** Data provided follows **

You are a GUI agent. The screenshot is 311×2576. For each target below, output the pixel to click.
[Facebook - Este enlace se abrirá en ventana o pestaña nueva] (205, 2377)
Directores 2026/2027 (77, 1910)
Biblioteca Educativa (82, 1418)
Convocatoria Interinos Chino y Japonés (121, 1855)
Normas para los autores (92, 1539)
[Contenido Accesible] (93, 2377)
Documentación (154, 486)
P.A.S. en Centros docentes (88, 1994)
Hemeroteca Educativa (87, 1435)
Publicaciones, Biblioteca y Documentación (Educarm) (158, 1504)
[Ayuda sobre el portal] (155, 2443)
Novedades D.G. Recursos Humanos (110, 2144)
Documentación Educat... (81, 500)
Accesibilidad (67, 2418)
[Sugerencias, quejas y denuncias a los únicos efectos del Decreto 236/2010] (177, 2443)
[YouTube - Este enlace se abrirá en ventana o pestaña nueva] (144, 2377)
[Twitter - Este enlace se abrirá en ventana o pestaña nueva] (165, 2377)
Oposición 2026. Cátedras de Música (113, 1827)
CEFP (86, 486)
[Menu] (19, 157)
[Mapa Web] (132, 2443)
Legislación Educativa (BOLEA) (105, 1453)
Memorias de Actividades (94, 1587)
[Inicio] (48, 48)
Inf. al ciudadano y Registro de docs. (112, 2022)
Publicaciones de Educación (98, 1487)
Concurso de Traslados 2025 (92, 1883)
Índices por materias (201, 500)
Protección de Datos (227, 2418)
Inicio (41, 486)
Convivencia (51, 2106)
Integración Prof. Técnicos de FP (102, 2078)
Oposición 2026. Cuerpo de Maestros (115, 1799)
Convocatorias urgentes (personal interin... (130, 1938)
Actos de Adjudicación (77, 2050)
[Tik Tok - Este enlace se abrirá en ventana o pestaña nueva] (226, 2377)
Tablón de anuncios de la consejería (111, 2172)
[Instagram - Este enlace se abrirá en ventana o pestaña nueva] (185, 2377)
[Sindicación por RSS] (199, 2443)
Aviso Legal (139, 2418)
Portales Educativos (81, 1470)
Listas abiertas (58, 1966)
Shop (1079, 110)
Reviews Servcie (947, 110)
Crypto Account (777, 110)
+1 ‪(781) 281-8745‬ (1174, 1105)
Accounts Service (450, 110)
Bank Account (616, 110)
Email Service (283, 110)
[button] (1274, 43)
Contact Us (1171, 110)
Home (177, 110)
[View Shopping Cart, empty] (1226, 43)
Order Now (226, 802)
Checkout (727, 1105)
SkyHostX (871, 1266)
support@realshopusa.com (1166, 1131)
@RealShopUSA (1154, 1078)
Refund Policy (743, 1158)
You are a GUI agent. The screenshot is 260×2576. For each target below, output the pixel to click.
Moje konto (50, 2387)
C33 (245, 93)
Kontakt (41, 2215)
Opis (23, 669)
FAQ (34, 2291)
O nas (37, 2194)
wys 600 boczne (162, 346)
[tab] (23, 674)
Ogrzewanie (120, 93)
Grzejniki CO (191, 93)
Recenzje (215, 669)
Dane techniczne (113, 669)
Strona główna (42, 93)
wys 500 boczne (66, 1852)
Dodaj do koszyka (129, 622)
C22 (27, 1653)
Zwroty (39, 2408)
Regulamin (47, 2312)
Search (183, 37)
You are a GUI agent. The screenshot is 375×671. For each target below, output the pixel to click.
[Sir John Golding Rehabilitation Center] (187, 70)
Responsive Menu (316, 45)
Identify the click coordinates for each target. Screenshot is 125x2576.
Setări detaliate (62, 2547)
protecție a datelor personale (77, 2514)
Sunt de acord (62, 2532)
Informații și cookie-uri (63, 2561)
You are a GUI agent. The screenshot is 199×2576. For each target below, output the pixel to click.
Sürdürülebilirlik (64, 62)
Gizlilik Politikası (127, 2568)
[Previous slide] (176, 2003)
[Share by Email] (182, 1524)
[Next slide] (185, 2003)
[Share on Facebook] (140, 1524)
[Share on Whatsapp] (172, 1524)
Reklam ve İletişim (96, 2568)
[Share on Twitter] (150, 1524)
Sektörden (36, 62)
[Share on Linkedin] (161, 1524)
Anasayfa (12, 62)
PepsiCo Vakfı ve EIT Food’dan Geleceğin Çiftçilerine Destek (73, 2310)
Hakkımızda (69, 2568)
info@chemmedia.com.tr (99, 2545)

** End of Data provided **

▶ **What you should do**:
Everything above must be retyped. Keep each record exactly the same.

▶ **Solution to this problem**:
You are a GUI agent. The screenshot is 311×2576. For each target below, output the pixel to click.
[Facebook - Este enlace se abrirá en ventana o pestaña nueva] (205, 2377)
Directores 2026/2027 (77, 1910)
Biblioteca Educativa (82, 1418)
Convocatoria Interinos Chino y Japonés (121, 1855)
Normas para los autores (92, 1539)
[Contenido Accesible] (93, 2377)
Documentación (154, 486)
P.A.S. en Centros docentes (88, 1994)
Hemeroteca Educativa (87, 1435)
Publicaciones, Biblioteca y Documentación (Educarm) (158, 1504)
[Ayuda sobre el portal] (155, 2443)
Novedades D.G. Recursos Humanos (110, 2144)
Documentación Educat... (81, 500)
Accesibilidad (67, 2418)
[Sugerencias, quejas y denuncias a los únicos efectos del Decreto 236/2010] (177, 2443)
[YouTube - Este enlace se abrirá en ventana o pestaña nueva] (144, 2377)
[Twitter - Este enlace se abrirá en ventana o pestaña nueva] (165, 2377)
Oposición 2026. Cátedras de Música (113, 1827)
CEFP (86, 486)
[Menu] (19, 157)
[Mapa Web] (132, 2443)
Legislación Educativa (BOLEA) (105, 1453)
Memorias de Actividades (94, 1587)
[Inicio] (48, 48)
Inf. al ciudadano y Registro de docs. (112, 2022)
Publicaciones de Educación (98, 1487)
Concurso de Traslados 2025 (92, 1883)
Índices por materias (201, 500)
Protección de Datos (227, 2418)
Inicio (41, 486)
Convivencia (51, 2106)
Integración Prof. Técnicos de FP (102, 2078)
Oposición 2026. Cuerpo de Maestros (115, 1799)
Convocatorias urgentes (personal interin... (130, 1938)
Actos de Adjudicación (77, 2050)
[Tik Tok - Este enlace se abrirá en ventana o pestaña nueva] (226, 2377)
Tablón de anuncios de la consejería (111, 2172)
[Instagram - Este enlace se abrirá en ventana o pestaña nueva] (185, 2377)
[Sindicación por RSS] (199, 2443)
Aviso Legal (139, 2418)
Portales Educativos (81, 1470)
Listas abiertas (58, 1966)
Shop (1079, 110)
Reviews Servcie (947, 110)
Crypto Account (777, 110)
+1 ‪(781) 281-8745‬ (1174, 1105)
Accounts Service (450, 110)
Bank Account (616, 110)
Email Service (283, 110)
[button] (1274, 43)
Contact Us (1171, 110)
Home (177, 110)
[View Shopping Cart, empty] (1226, 43)
Order Now (226, 802)
Checkout (727, 1105)
SkyHostX (871, 1266)
support@realshopusa.com (1166, 1131)
@RealShopUSA (1154, 1078)
Refund Policy (743, 1158)
You are a GUI agent. The screenshot is 260×2576. For each target below, output the pixel to click.
Moje konto (50, 2387)
C33 (245, 93)
Kontakt (41, 2215)
Opis (23, 669)
FAQ (34, 2291)
O nas (37, 2194)
wys 600 boczne (162, 346)
[tab] (23, 674)
Ogrzewanie (120, 93)
Grzejniki CO (191, 93)
Recenzje (215, 669)
Dane techniczne (113, 669)
Strona główna (42, 93)
wys 500 boczne (66, 1852)
Dodaj do koszyka (129, 622)
C22 (27, 1653)
Zwroty (39, 2408)
Regulamin (47, 2312)
Search (183, 37)
You are a GUI agent. The screenshot is 375×671. For each target below, output the pixel to click.
[Sir John Golding Rehabilitation Center] (187, 70)
Responsive Menu (316, 45)
Identify the click coordinates for each target. Screenshot is 125x2576.
Setări detaliate (62, 2547)
protecție a datelor personale (77, 2514)
Sunt de acord (62, 2532)
Informații și cookie-uri (63, 2561)
You are a GUI agent. The screenshot is 199×2576. For each target below, output the pixel to click.
Sürdürülebilirlik (64, 62)
Gizlilik Politikası (127, 2568)
[Previous slide] (176, 2003)
[Share by Email] (182, 1524)
[Next slide] (185, 2003)
[Share on Facebook] (140, 1524)
[Share on Whatsapp] (172, 1524)
Reklam ve İletişim (96, 2568)
[Share on Twitter] (150, 1524)
Sektörden (36, 62)
[Share on Linkedin] (161, 1524)
Anasayfa (12, 62)
PepsiCo Vakfı ve EIT Food’dan Geleceğin Çiftçilerine Destek (73, 2310)
Hakkımızda (69, 2568)
info@chemmedia.com.tr (99, 2545)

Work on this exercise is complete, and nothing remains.